■ **TASK GOAL**
Taking the line that contains "Select the В AVI output format" as the first and the final line of the records as the last, write out every line between them exactly, ends included, and nothing else.

(Beginning of ENTRIES SHOWN)

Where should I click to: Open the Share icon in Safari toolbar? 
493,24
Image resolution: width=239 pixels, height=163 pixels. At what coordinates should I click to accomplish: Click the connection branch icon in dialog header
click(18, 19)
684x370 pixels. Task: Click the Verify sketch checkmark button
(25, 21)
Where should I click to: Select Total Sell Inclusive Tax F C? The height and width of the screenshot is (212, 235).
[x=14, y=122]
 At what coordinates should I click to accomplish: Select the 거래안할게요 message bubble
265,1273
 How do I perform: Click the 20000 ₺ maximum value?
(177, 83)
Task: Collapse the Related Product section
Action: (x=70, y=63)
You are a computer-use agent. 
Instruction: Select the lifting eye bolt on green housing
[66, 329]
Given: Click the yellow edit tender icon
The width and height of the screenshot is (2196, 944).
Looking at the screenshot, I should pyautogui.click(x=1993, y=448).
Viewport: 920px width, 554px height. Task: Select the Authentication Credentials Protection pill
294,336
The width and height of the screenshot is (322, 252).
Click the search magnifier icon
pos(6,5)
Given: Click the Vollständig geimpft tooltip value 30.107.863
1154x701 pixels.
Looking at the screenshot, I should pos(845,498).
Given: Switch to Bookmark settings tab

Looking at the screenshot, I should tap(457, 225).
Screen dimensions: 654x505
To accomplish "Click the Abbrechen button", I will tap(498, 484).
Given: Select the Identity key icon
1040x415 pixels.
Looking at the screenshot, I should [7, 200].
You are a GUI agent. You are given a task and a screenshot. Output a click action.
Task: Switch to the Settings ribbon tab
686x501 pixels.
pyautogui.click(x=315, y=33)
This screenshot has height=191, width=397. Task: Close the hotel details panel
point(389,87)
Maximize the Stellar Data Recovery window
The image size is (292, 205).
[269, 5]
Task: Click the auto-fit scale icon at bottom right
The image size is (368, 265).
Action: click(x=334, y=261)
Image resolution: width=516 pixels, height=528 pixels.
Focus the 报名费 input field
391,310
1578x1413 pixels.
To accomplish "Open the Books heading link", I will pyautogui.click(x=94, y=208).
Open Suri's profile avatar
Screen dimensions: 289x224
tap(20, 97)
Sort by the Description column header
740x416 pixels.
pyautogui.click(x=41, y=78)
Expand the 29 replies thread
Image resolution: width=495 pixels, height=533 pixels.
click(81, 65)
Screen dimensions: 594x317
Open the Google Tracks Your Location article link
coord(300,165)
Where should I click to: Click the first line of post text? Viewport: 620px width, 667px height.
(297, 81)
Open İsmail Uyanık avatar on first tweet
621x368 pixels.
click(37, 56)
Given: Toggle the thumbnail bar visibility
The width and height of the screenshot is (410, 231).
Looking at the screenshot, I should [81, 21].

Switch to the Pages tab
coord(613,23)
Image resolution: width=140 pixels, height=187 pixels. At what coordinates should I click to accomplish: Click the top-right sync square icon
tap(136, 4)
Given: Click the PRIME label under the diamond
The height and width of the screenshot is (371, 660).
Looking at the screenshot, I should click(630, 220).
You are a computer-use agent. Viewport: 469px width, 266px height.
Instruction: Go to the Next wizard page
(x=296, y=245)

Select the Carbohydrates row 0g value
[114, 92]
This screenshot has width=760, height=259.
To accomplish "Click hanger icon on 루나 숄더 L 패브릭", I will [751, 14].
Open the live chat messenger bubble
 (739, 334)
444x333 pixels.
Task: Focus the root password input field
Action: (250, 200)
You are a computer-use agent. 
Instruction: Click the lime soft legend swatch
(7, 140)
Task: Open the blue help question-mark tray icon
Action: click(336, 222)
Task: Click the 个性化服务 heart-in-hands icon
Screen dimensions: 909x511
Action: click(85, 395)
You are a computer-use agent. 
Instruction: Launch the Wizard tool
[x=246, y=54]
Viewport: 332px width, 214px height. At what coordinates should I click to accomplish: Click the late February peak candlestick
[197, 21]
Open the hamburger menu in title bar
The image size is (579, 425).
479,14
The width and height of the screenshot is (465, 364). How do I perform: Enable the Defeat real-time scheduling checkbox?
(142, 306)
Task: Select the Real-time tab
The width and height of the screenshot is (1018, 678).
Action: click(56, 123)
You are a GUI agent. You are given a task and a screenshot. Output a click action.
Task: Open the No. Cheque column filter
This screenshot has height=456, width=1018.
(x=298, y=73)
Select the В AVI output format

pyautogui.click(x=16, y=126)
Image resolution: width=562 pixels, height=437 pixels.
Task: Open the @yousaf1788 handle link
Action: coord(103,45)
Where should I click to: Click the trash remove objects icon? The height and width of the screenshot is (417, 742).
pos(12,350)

(End of ENTRIES SHOWN)

■ **ANSWER BOX**
Select the В AVI output format

pyautogui.click(x=16, y=126)
Image resolution: width=562 pixels, height=437 pixels.
Task: Open the @yousaf1788 handle link
Action: coord(103,45)
Where should I click to: Click the trash remove objects icon? The height and width of the screenshot is (417, 742).
pos(12,350)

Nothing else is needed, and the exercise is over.